Axially chiral atropisomeric compounds are widely applied in asymmetric catalysis and medicinal chemistry. In particular, axially chiral indole‐ and indoline‐based frameworks have been recognised as important heterobiaryl classes because they are the core units of bioactive natural alkaloids, chiral ligands and bioactive compounds. Among them, the synthesis of C7‐substituted indole biaryls and the analogous indoline derivatives is particularly challenging, and methods for their efficient synthesis are in high demand. Transition‐metal catalysis is considered one of the most efficient methods to construct atropisomers. Here, we report the enantioselective synthesis of C7‐indolino‐ and C7‐indolo biaryl atropisomers by means of C−H functionalisation catalysed by chiral RhJasCp complexes.

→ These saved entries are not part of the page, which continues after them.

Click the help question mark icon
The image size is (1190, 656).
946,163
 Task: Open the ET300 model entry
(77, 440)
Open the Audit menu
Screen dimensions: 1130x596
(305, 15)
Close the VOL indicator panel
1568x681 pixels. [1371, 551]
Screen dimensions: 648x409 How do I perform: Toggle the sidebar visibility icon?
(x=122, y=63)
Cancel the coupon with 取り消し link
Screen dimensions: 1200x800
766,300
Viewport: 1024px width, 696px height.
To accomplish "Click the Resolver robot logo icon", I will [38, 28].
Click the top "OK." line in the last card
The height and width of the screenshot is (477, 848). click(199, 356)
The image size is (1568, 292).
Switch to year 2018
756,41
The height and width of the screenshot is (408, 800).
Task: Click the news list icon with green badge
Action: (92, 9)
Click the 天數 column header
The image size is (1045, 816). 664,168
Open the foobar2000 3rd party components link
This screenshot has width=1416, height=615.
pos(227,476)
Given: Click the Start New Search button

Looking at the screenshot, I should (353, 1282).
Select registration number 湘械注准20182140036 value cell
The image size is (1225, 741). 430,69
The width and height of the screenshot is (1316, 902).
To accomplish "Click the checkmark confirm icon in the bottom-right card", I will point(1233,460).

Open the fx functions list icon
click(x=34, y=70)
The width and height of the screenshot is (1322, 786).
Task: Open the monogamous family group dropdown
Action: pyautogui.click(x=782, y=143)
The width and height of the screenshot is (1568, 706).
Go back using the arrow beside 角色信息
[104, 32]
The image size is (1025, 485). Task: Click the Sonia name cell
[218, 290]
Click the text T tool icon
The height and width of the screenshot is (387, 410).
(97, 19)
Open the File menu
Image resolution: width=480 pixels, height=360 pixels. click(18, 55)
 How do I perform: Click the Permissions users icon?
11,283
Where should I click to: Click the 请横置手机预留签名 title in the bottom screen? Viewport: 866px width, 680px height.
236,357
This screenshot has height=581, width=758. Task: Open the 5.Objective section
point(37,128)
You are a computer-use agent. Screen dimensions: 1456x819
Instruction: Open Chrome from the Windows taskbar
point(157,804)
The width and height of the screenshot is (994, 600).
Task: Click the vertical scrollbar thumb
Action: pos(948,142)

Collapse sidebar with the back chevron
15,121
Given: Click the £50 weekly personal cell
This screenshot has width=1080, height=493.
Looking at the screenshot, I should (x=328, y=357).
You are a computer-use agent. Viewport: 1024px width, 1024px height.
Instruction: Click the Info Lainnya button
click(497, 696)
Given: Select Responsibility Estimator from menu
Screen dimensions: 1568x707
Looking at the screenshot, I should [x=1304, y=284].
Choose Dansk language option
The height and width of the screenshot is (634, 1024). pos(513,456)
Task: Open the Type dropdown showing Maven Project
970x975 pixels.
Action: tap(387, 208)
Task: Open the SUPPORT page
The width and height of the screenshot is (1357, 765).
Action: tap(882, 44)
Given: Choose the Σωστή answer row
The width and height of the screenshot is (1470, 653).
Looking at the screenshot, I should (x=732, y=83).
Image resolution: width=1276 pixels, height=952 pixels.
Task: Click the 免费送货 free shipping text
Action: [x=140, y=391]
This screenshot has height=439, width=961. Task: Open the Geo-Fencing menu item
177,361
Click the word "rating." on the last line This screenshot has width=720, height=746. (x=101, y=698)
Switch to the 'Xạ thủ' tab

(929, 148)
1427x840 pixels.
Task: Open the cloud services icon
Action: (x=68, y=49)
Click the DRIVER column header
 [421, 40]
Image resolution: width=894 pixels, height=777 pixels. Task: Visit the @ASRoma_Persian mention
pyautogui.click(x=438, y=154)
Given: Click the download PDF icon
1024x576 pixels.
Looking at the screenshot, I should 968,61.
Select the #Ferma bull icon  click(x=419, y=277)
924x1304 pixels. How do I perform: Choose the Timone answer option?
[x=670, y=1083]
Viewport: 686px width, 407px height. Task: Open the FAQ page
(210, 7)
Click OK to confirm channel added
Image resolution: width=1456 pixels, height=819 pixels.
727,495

The first enantioselective synthesis of C7‐indolino‐ and C7‐indolo‐biaryl atropisomers by means of C−H functionalisation catalysed by our chiral rhodium complex (RhJasCp) is reported. The reaction works for a wide range of substrates and gives excellent yields (up to 92 %) and very good level of enantioselectivity (up to 90 % ee). Furthermore, this transformation tolerates a variety of functional groups in both indoles and indolines.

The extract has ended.